TEXTAUSZUG:
● ● ●

Nationale und internationale Institutionen sowie Persönlichkeiten des öffentlichen Lebens haben den Aufstand in Brasilia getadelt, u.a. Amnesty International, das brasilianische Büro der Vereinten Nationen sowie UN-Generalsekretär António Guterres und Präsidenten mehrerer Länder wie beispielsweise US-Präsident Joe Biden.
Die Behörden bemühen sich, wieder Ruhe ins Land zu bringen. Der Angriff hatte mehrere Konsequenzen, darunter die vorübergehende Suspendierung des Gouverneurs des Distrito Federal - des Bundesstaates, in dem Brasilia liegt - und die ordnungsgemäße Untersuchung aller Personen, die sowohl an den Taten selbst als auch als Strippenzieher hinter den Kulissen beteiligt waren. Bolsonaros Situation ist jetzt noch komplizierter geworden: Zusätzlich zu einer Liste von Gründen, die ihn möglicherweise ins Gefängnis bringen könnten, erhöhen die jüngsten Ereignisse seine Chancen, angeklagt zu werden und damit seine politischen Rechte zu verlieren, eine Auslieferung von den USA kann, laut Expert:innen, jederzeit passieren.
Brasilien ist leider nicht das einzige lateinamerikanische Land, das Tage der Gewalt und Unruhen erlebt. Auch in Bolivien herrschen seit Dezember chaotische Zustände: Lastwagenfahrer:innen blockierten die Straßen, nachdem der rechtsgerichtete Politiker Luis Camacho verhaftet wurde, der nach der Absetzung von Evo Morales im Jahr 2019 wegen Terrorismus angeklagt ist. Die Ähnlichkeiten mit den Truckerprotesten in Brasilien nach den Wahlen im Oktober sind möglicherweise kein Zufall.

● ● ●

DATENTEIL:
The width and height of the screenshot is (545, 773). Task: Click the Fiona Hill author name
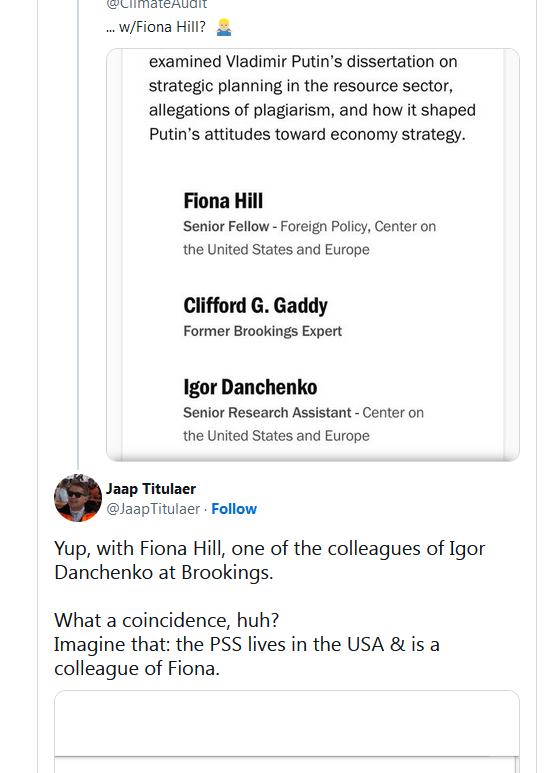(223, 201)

● ● ●

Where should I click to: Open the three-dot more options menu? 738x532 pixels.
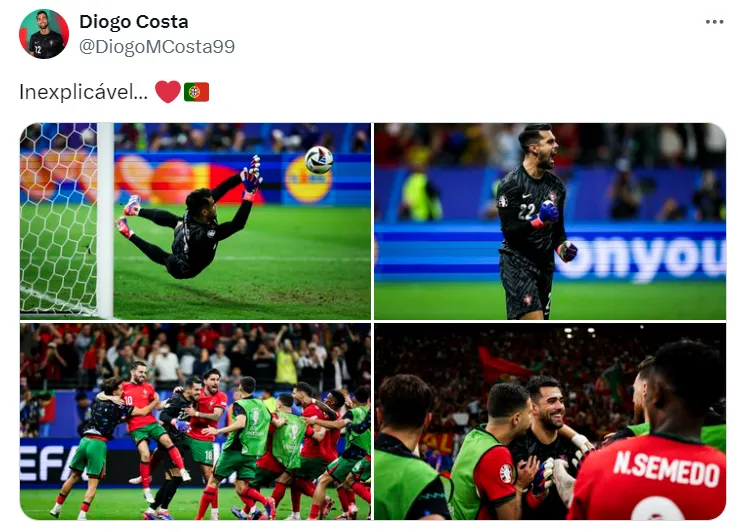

● ● ●

AUFGABEN:
a – Beantworte anhand des Textauszugs über den Aufstand in Brasilia drei Fragen:
(i) Welcher UN-Generalsekretär hat den Aufstand getadelt?
(ii) Welcher Amtsträger wurde nach dem Angriff vorübergehend suspendiert?
(iii) Wer blockierte in Bolivien die Straßen?
b – Führe bitte den Textauszug über den Aufstand in Brasilia nach seinem letzten Satz weiter.

LÖSUNGEN:
a –
(i) António Guterres
(ii) Der Gouverneur des Distrito Federal, des Bundesstaates, in dem Brasilia liegt
(iii) Lastwagenfahrer:innen

b –
In Peru halten die Proteste ebenfalls an. Fast zwei Dutzend Menschen sind bereits gestorben, seit Pedro Castillos Versuch, den Kongress zu schließen, gestoppt wurde und Vizepräsidentin Dina Boluarte nach seiner Verhaftung die Präsidentschaft übernahm. Dennoch gehen weiterhin Menschen auf die Straße, um die Absetzung Boluartes und sofortige Neuwahlen zu fordern, was neue Konflikte mit der Polizei befürchten lässt.
Unterdessen hat der kolumbianische Präsident Gustavo Petro nach wie vor große Schwierigkeiten, einen echten, dauerhaften Waffenstillstand mit Guerillagruppen wie der ELN (Nationale Befreiungsarmee) zu erreichen, weswegen seine Friedenspläne für das Land weiterhin nicht implementiert werden können.
Da das Jahr 2023 mit beispiellosen Angriffen auf die Demokratie in Brasilien, gewaltsamen Unruhen in Bolivien, einem nicht anerkannten Führer in Peru und einem anhaltenden Guerillakrieg beginnt, steht Lateinamerika und seinen Bürger:innen wahrscheinlich ein weiteres politisch extrem herausforderndes Jahr bevor.
Titelbild von Rogério S.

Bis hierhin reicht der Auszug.